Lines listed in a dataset

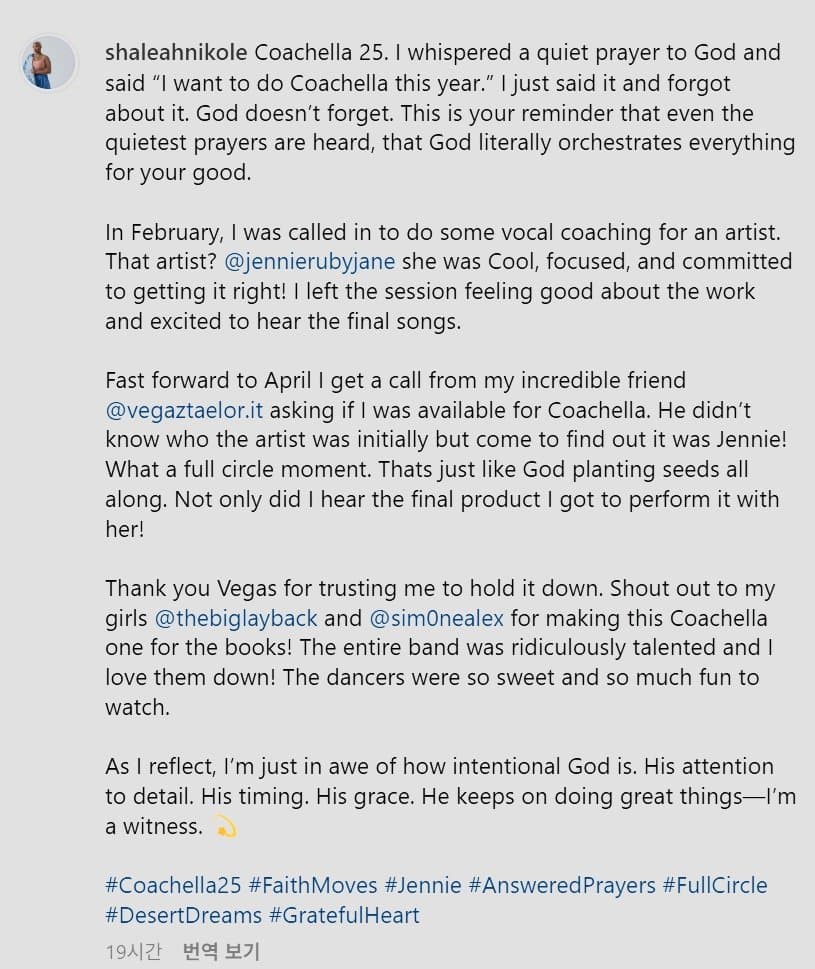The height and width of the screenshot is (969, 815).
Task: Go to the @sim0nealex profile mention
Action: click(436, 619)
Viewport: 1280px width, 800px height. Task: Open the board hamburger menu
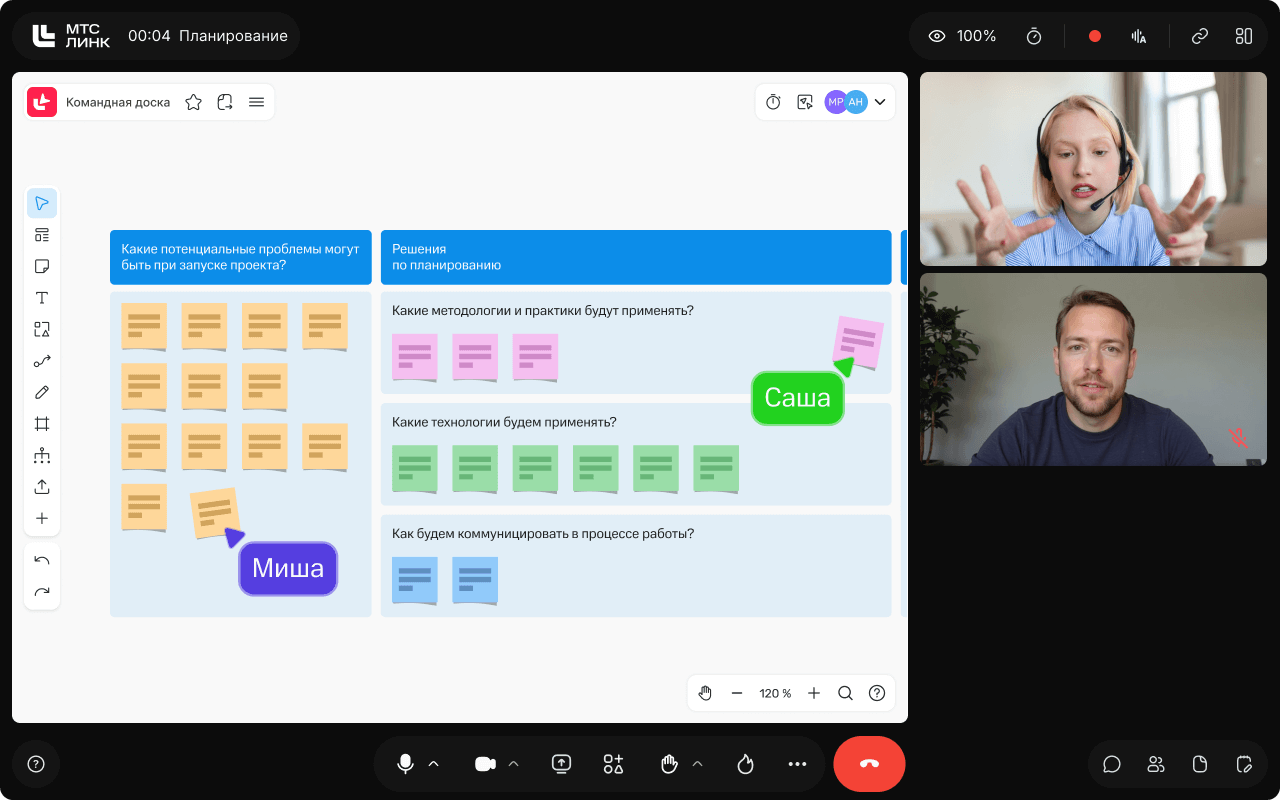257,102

■ **TASK TO CARRY OUT**
Recast the lines above as a Markdown table with the columns "Number" and "Line," numbering each row and skipping any blank lines. Leave the pictures out of the table.

■ **EXERCISE RESPONSE**
| Number | Line |
|---|---|
| 1 | The height and width of the screenshot is (969, 815). |
| 2 | Task: Go to the @sim0nealex profile mention |
| 3 | Action: click(436, 619) |
| 4 | Viewport: 1280px width, 800px height. Task: Open the board hamburger menu |
| 5 | 257,102 |